Я нашел идеальный наблюдательный пункт в дальнем углу богато украшенного шарами и гирляндами из живых цветов зала, откуда открывался обзор на все помещение. Налил бокал виски со льдом и прислонился к стене, когда ко мне обратился жеманный блондин в кремовом фраке, такого же цвета брюках, молочно-белой рубашке и со светло-сиреневым платком, повязанным вокруг тонкой длинной шеи.
В нем раздражало все: слишком длинный нос, маленькие глубоко посаженные глаза, как будто даже обведенные черной подводкой, родинка-мушка (возможно, не настоящая) справа над верхней губой. Так же, как и отвратительная манера картинно растягивать слова.
– Мигель, – представился парень, а я с трудом удержался, чтобы не закатить глаза.
– Антон, – кивнул в ответ я, не желая скреплять знакомство рукопожатием с субъектом, в нормальной ориентации которого сомневался.
– Журналист? – поинтересовался собеседник, на что я лишь неопределенно пожал плечами, не подтвердив и не опровергнув его гипотезу. Моя немногословность не мешала ему продолжать диалог: – Даже если и так, я не осуждаю. Мы все ждем, какое представление закатит на этот раз звезда.
– Вряд ли чем удивит. После разрисованного бентли отца и ставших ярко-розовыми волос неудавшегося ухажера, – флегматично подыграл блондину я, вспомнив описанные в журналах выходки Бельской. Однако на самом деле захотелось перенестись на другой край света, подальше от этих чванливцев, пришедших не поздравить именинницу, а насладиться предвкушением скандала и посмаковать новую сплетню, как голодные псы – кость.
Я неспешно потягивал виски и откровенно пропускал мимо ушей болтовню Мигеля, когда увидел Маргариту. Сегодня она была ослепительна: ее изумрудное платье в пол с открытым верхом на тонких бретелях сверкало в свете софитов и безумно шло своей обладательнице.

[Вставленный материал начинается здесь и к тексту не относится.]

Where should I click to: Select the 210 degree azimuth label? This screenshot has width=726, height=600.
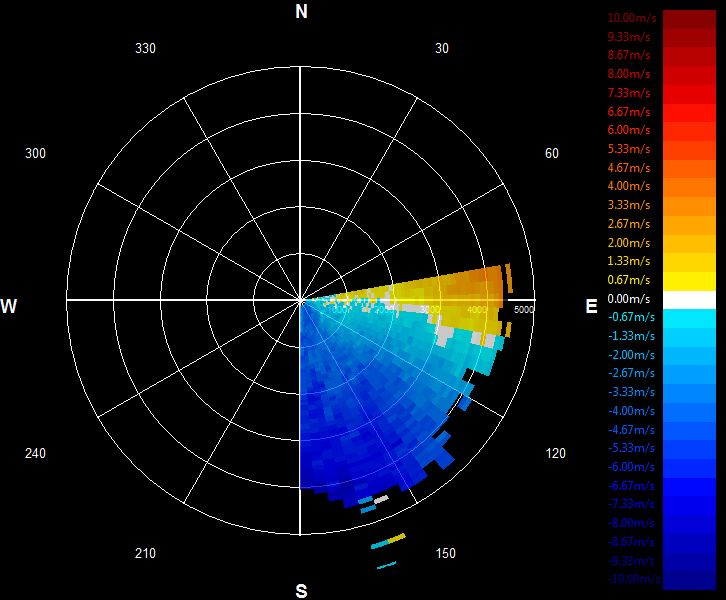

Девушка решила обойтись без украшений вовсе, что меня только порадовало – драгоценные камни не отвлекали, позволив восхищаться нежной кожей шеи и плеч. Я даже отставил стакан в сторону и весь подобрался, стоило мне столкнуться с ней взглядом: нырнул в расплавленное золото ее глаз, оттолкнулся от дна и вынырнул обратно, не разрешая себе утонуть в их магии.
Марго блистала, источала уверенность в себе, при этом смотрела на окружающих безразлично, с налетом светской скуки, как будто пресытилась и успехом концертов с ее участием, и громом несмолкающих оваций, и сотнями роз и упаковок конфет в гримерной.
– Пафосная сучка, – негромко изрек блондин рядом, а я удивился, насколько люди вокруг слепы.
Они видели ширму, не пробуя копнуть хоть сколько-нибудь глубже. Мне же хватило плотно стиснутых губ и затаенной в глубине светло-карих омутов муки, чтобы почти физически ощутить, как сильно Марго измотана. Она была настолько одинокой в этом огромном зале, что мне до боли в груди захотелось сгрести ее в охапку и унести отсюда далеко-далеко.
Я видел, что она смертельно устала от лицемерной похвалы, лживого обожания – только подтолкни к пропасти, сломается. Помотал головой, сбрасывая путы охватившего наваждения и избавляясь от проклюнувшихся ростков сострадания к своей мишени.
Я оттолкнулся от стены, клинком прошел сквозь толпу и легонько тронул Марго за плечо, она повернулась с досадой на лице, которую тут же спрятала за фальшивой, как и все присутствовавшие на фуршете гости, улыбкой.
– Вам автограф? – несмотря на попытку изобразить дружелюбие, ее разочарование легко читалось.
– Нет, – удивил ее я, разрывая шаблон. – И интервью тоже не нужно.
Сначала недоумение отразилось на хорошеньком личике – отсутствие привычных букета, визитки или блокнота насторожило ее. Затем она рассматривала меня долго и пристально, видимо, сопоставляла известные ей факты, делала выводы, а я искренне забавлялся, любуясь маленькой складочкой посередине ее лба. Внутренне я праздновал маленькую победу: светская скука явно сменилась интересом.